L’émergence d’un fort mouvement séparatiste en Kabylie semble agacer de plus en plus les autorités en Algérie. Mais il y a aussi, dans ce contexte de crise économique favorable aux tensions sociales, la présidentielle de 2019. Le souci des autorités de s’entourer de toutes les conditions pour éviter une nouvelle intifada en Kabylie a poussé Alger de changer son attitude.
Dans son communiqué du 27 décembre, le Conseil des ministres algériens y fait allusion de manière à peine voilée en évoquant des « défis ».
« Cette mesure comme toutes celles déjà prises au profit de notre identité nationale dans sa triple composante islamique, arabe et amazighe, confortera l’unité et la stabilité nationales, alors que des défis multiples internes et régionaux nous interpellent », note le texte.
Ce n’est pas sans raison que le président algérien, comme pour faire écho aux revendications des jeunes de Kabylie récemment, a « enjoint au gouvernement de ne ménager aucun effort pour la généralisation de l’enseignement et de l’usage de tamazight, conformément à la lettre et à l’esprit de la Constitution » et « chargé le gouvernement d’accélérer la préparation du projet de Loi organique portant création d’une Académie algérienne de la langue amazighe » indique un communiqué rendu public à l’issue du Conseil des ministres.
  • Cette victoire berbère et amazighe est d’autant plus louable qu’elle incarne l’intelligence, la force et la persévérance de ceux qui l’ont rendue possible durant ces dernières années.
  • Cette victoire est celle de la population berbère endurante et fière et qui a résisté contre la violence et le refus des Arabes.
  • Cette victoire est aussi celle de la stratégie de résistance pacifiste des organisations combattantes face à l’occupation arabe et contre toutes les formes de capitulation promues par le pouvoir algérien entièrement dévoué à la cause de leurs maîtres palestiniens au Proche-Orient.
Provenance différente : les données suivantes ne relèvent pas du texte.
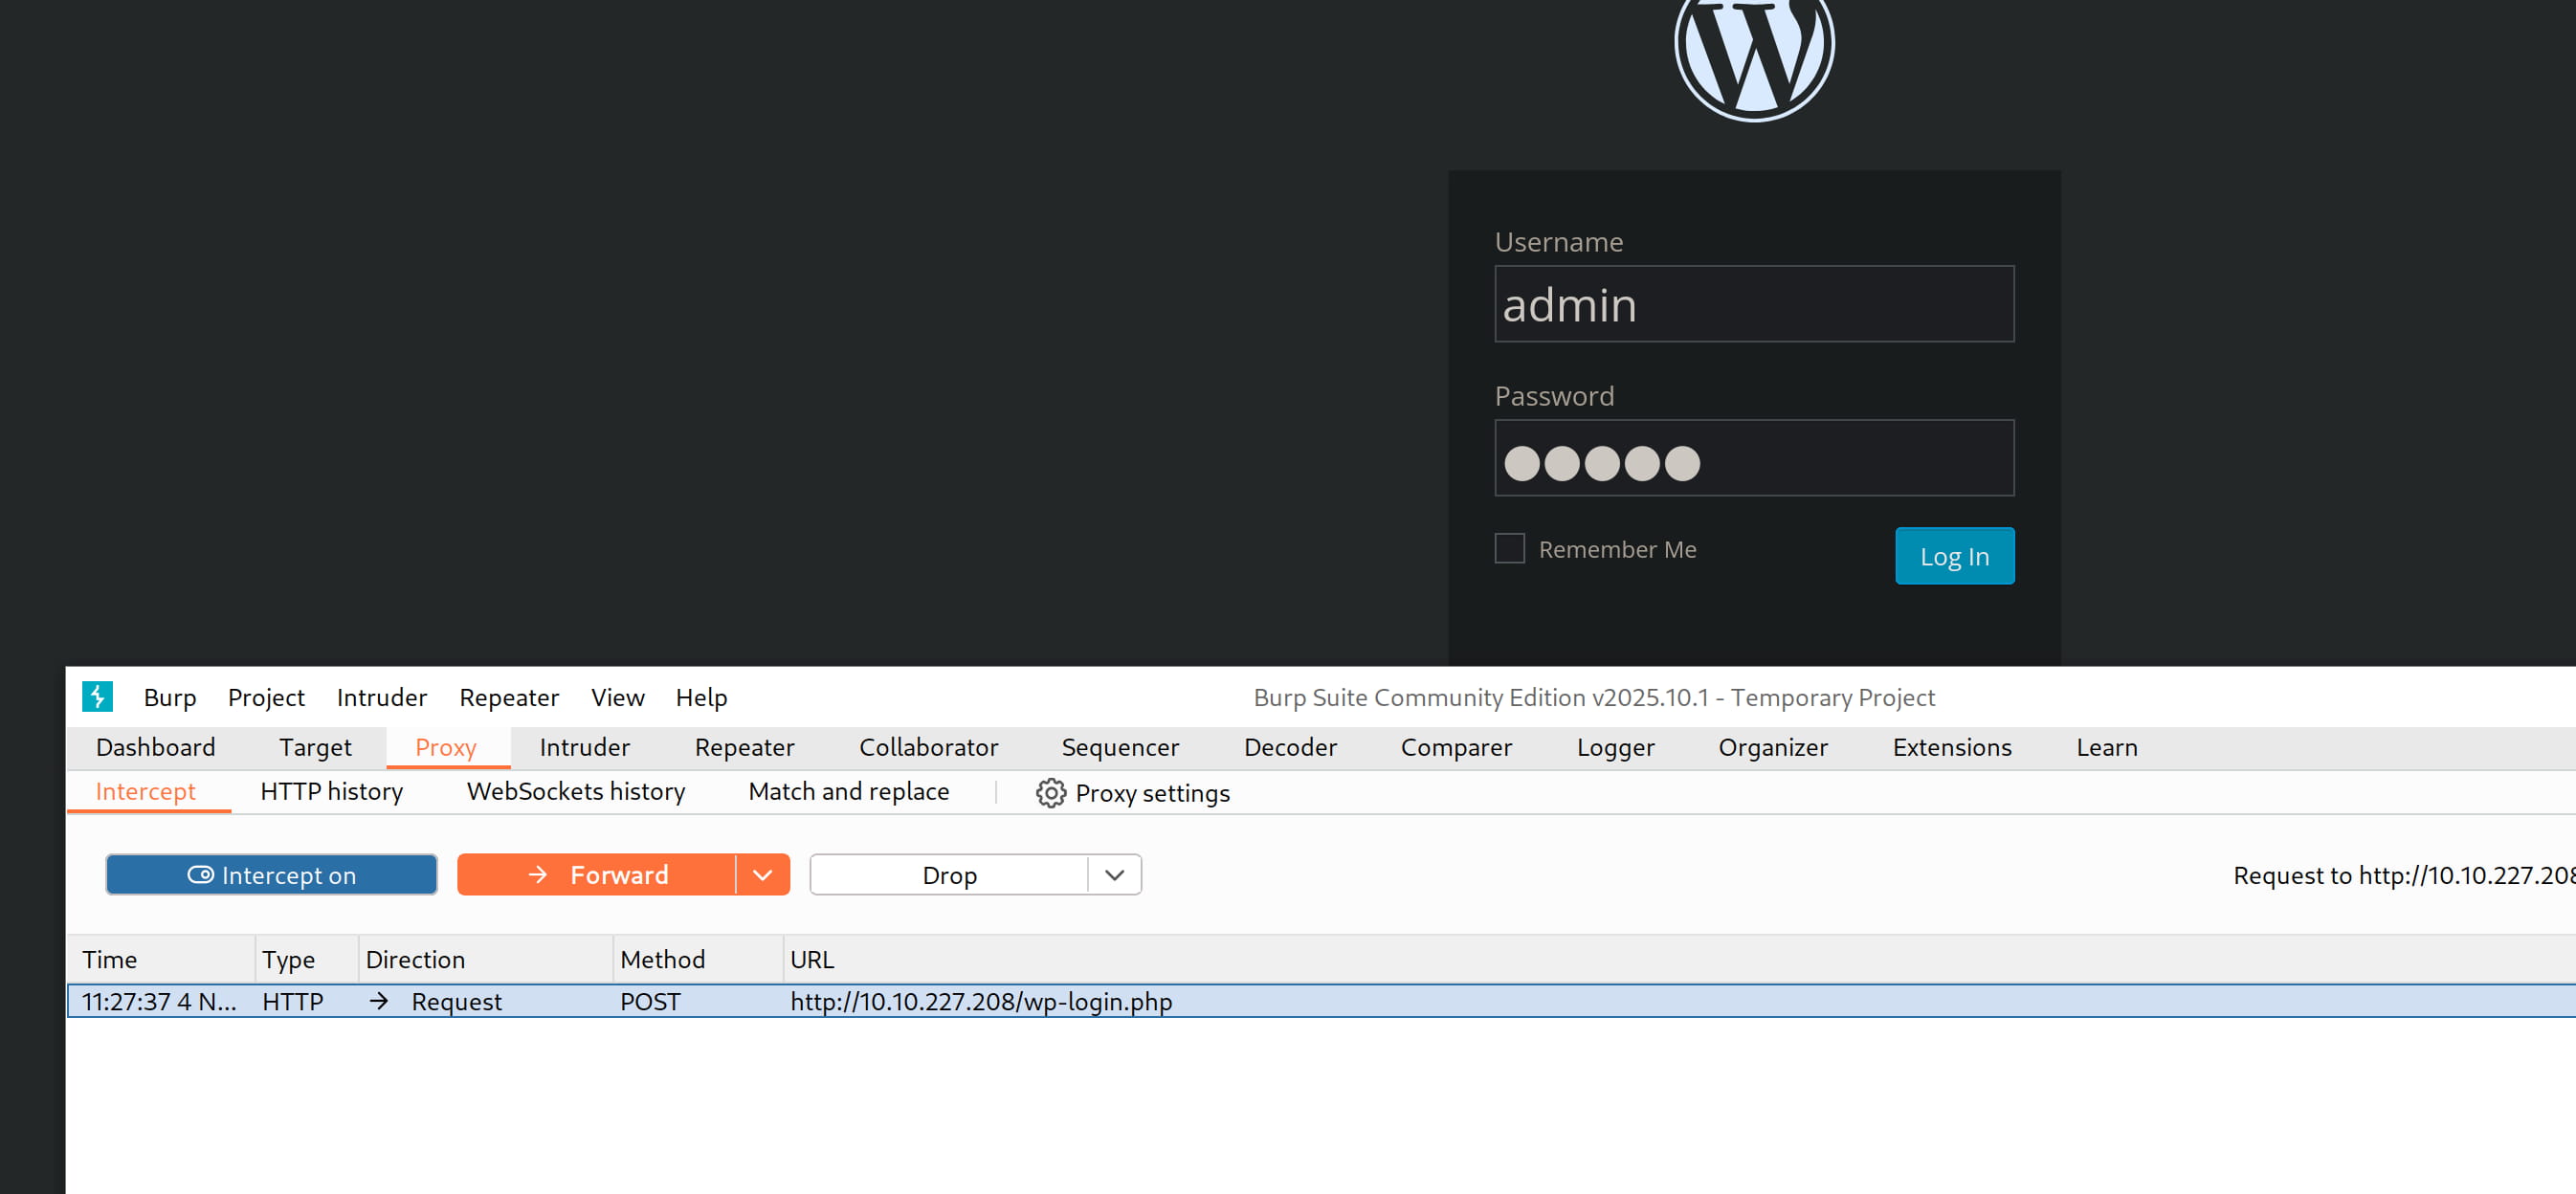Select the intercepted POST wp-login.php request row

(980, 1001)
Les Amazighs ont affirmé sans complexe leur identité berbère assumant ainsi leur appartenance à l’Afrique du Nord.
Expression d’une volonté d’émancipation de la part de populations berbères pleinement conscientes des liens qui les unissent à leur terre, cette victoire va effrayer les milieux arabes algériens. Les Amazighs ont bravé les interdictions et n’ont pas renoncé à affirmer leur propre résistance à un ordre colonial arabe qui veut les maintenir sous son joug.
Et la victoire des Amazighs est aussi celle des juifs d’Algérie : les deux peuples sont unis par un destin et des liens culturels et spirituels forts, mais aussi par une même oppression coloniale arabo-islamique. Pour les Amazighs comme pour les juifs, la lutte continue. Il s’agit d’une nécessité existentielle.
Face à la poursuite de la colonisation arabe, les Amazighs en Algérie vont poursuivre un mouvement qui œuvrera pour une émancipation et une autonomie réelles de leur communauté. Cette victoire n’est que le prélude…
Le mouvement indépendantiste s’appuie déjà cette année sur le Jour de l’An amazigh pour rallier la population et communiquer sur le Mémorandum pour son droit à l’autodétermination, déposé à l’ONU le 28 septembre 2017 par son président M.Ferhat Mehenni.
Pour rappel, en Israël, à la demande des citoyens amazighs de ce pays, d’origines marocaines et algériennes, des élus locaux ont décidé de baptiser des rues en Israël avec des noms amazighs.